In the Garden:
Lupines are easy to start from seed collected from your favorite plants. Or let the plants do the work for you and just transplant the seedlings.
Making More of a Good Thing
The arrival of spring is an exciting time for gardeners (ok, sometimes frenetic) because it's a time for starting anew -- new gardens, new plants, new hopes and dreams. Then the summer rolls along and we slide into maintenance mode, which, frankly, can be boring. We feel let down, not energized. But our gardens hold lots of opportunities for nurturing new things to life all summer long, we don't have to wait until next year to feel the spring high again. There's propagation potential everywhere you look, and it might even help ease the spring planting frenzy to get a head start now.
Collect Perennial Seeds
Some early-blooming perennials, such as lupines, columbines, and delphiniums, have finished their first flush of blooms and are forming seedpods.
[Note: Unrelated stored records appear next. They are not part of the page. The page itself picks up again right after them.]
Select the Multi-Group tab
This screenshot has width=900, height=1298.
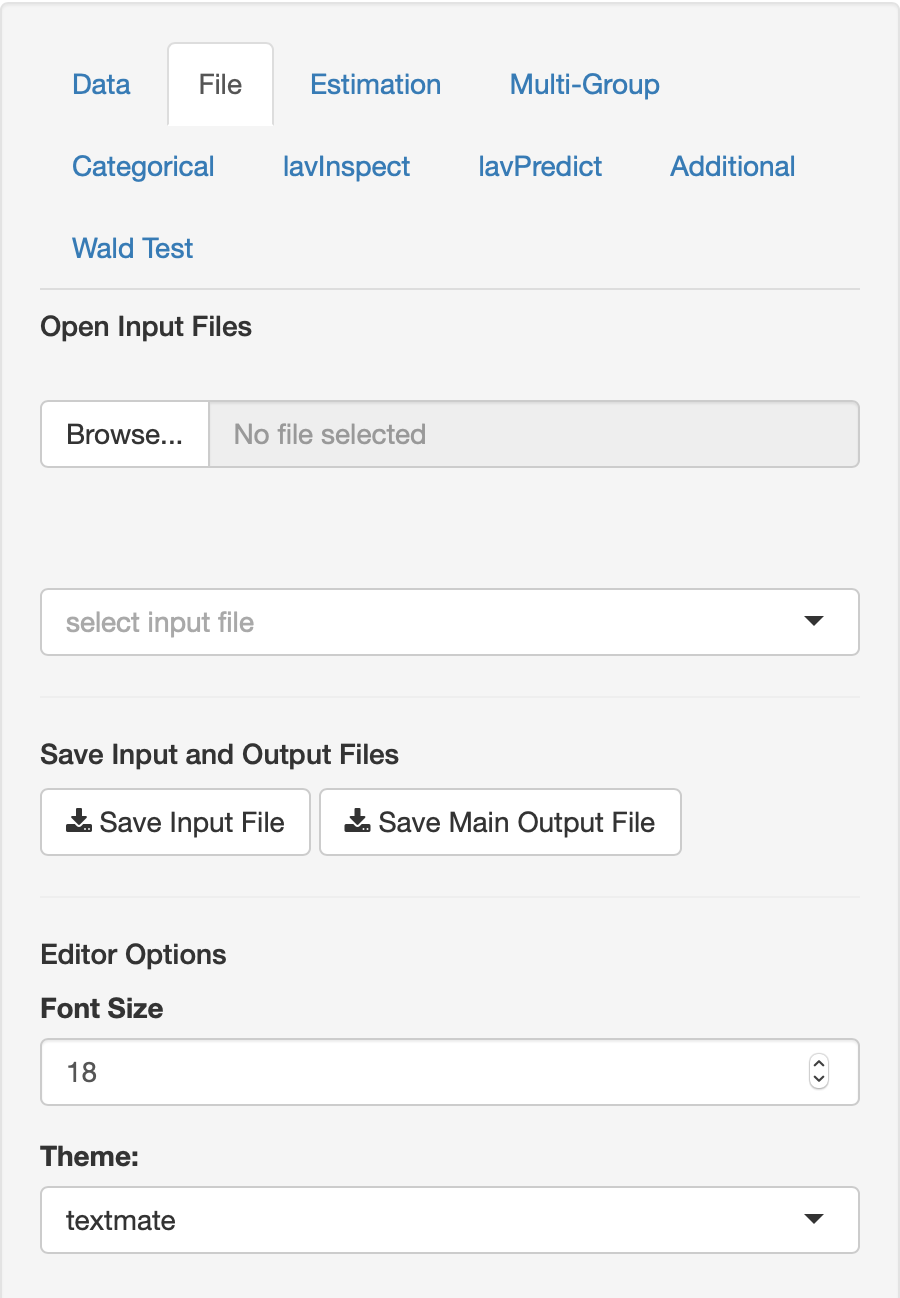point(584,84)
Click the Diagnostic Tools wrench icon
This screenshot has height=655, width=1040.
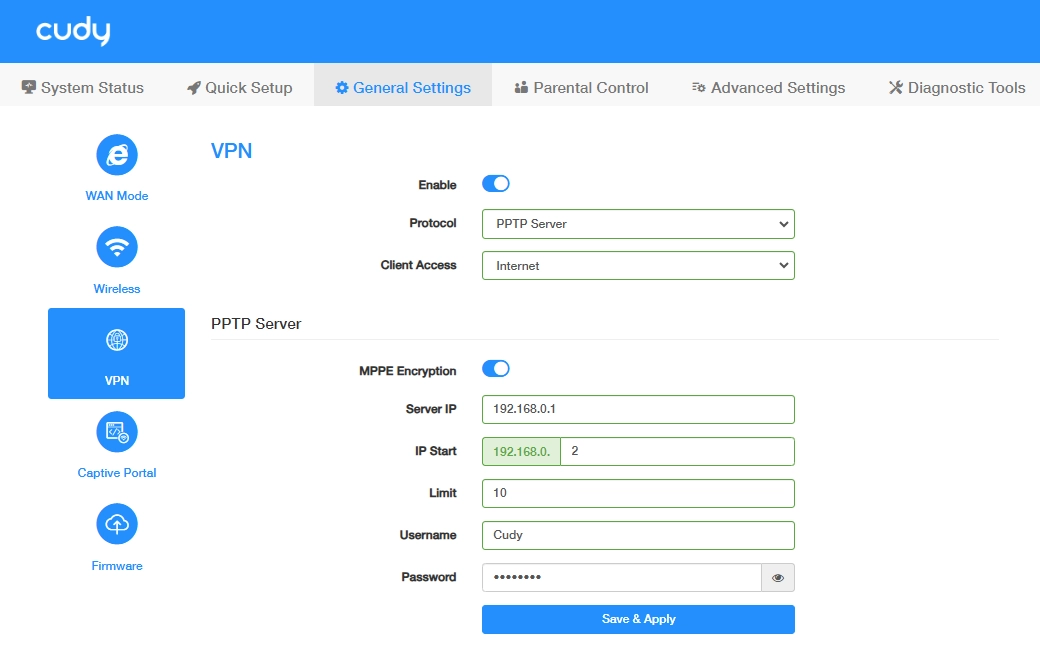[896, 88]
This is a good time to think about propagating your favorites. Instead of deadheading all flowers, leave some to form seedpods, and when they turn dark and dry, shake each pod into a paper bag and label it. You can plant the seeds in an empty garden bed now, and then transplant them to their permanent (as if there is such a thing!) location in spring. Or store the seed until late winter and sow it indoors.
For biennials, such as hollyhocks and foxgloves, sowing the seeds outdoors now will assure that they are mature enough to bloom next year.
Collect Annual Seeds
Many annuals will do you the favor of self-sowing in your gardens, but you can help them along and choose where to feature them. Snapdragons and pansies come up every year at the edge of my patio, and if I transplant them in summer, they will freely seed into a new area. You can also collect seed from larkspur, cleome, Verbena bonariensis ,nicotiana, cosmos, gloriosa daisy, and (Rudbeckia hirta, among others.
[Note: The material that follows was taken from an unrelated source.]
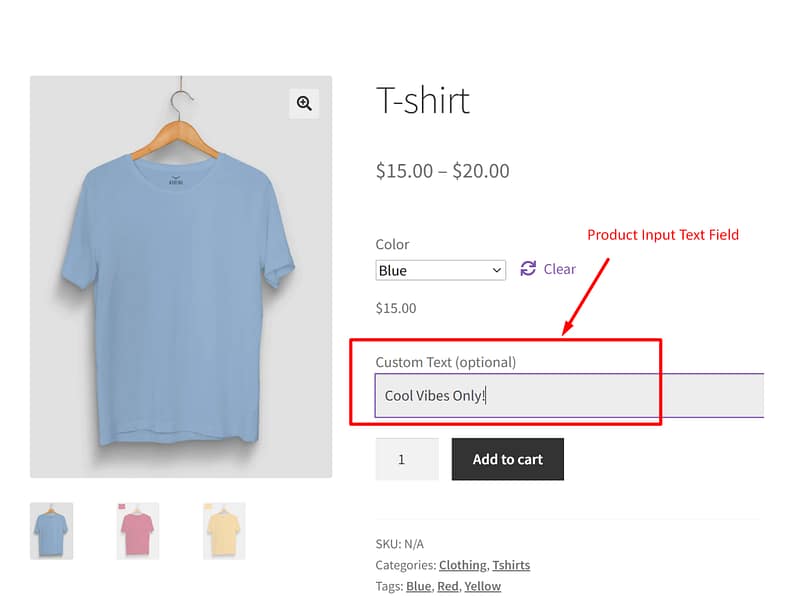
Task: Click the Clear link next to color selection
Action: tap(558, 269)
The foliage of Oriental poppies is dying back after flowering, but before you lose track of them, check around the clumps and you may find new seedlings that you can transplant to new locations. Like most perennials, they are most showy when planted in drifts, so move several seedlings from the same plant to the same garden bed.
Take Advantage of Wild Visitors
Tall, white wild asters and Queen Anne's lace have self-seeded into the midst of other perennials, and while I appreciate their efforts, I'd like them better elsewhere. I'll remove the flower stalks and transplant them to a place that will showcase their graceful flowers next summer.
Try Stem Layering
Propagate your favorite roses, spireas, forsythias, and other shrubs with flexible branches by bending a branch along the ground and removing the leaves around a node that touches the soil. Loosen the soil in that spot and add some peat moss. Cut a tiny slit in the stem just below the node and insert a toothpick to keep it open. Dust the opening with rooting hormone powder, then lay the wound onto the soil and top it with more peat moss and soil mixture. Hold the stem down with a rock, and keep the soil moist. When roots have formed around the wound, cut the stem from the mother plant and move it to a garden bed where it has room to grow for a year or two until it's big enough to live amongst more established plantings.
Plan for Dividing Perennials
If you have many daylilies that are due for dividing in the fall, make note of the flower colors now while they are in bloom, so you know where to show them off to best advantage. Mark each plant with a stake designating the color or make a diagram with the locations of the plants and their colors specified.
These ideas are not meant to make the gardener who's earned some down time feel like a slouch. But if you need an excuse not to do the dinner dishes, better get to work!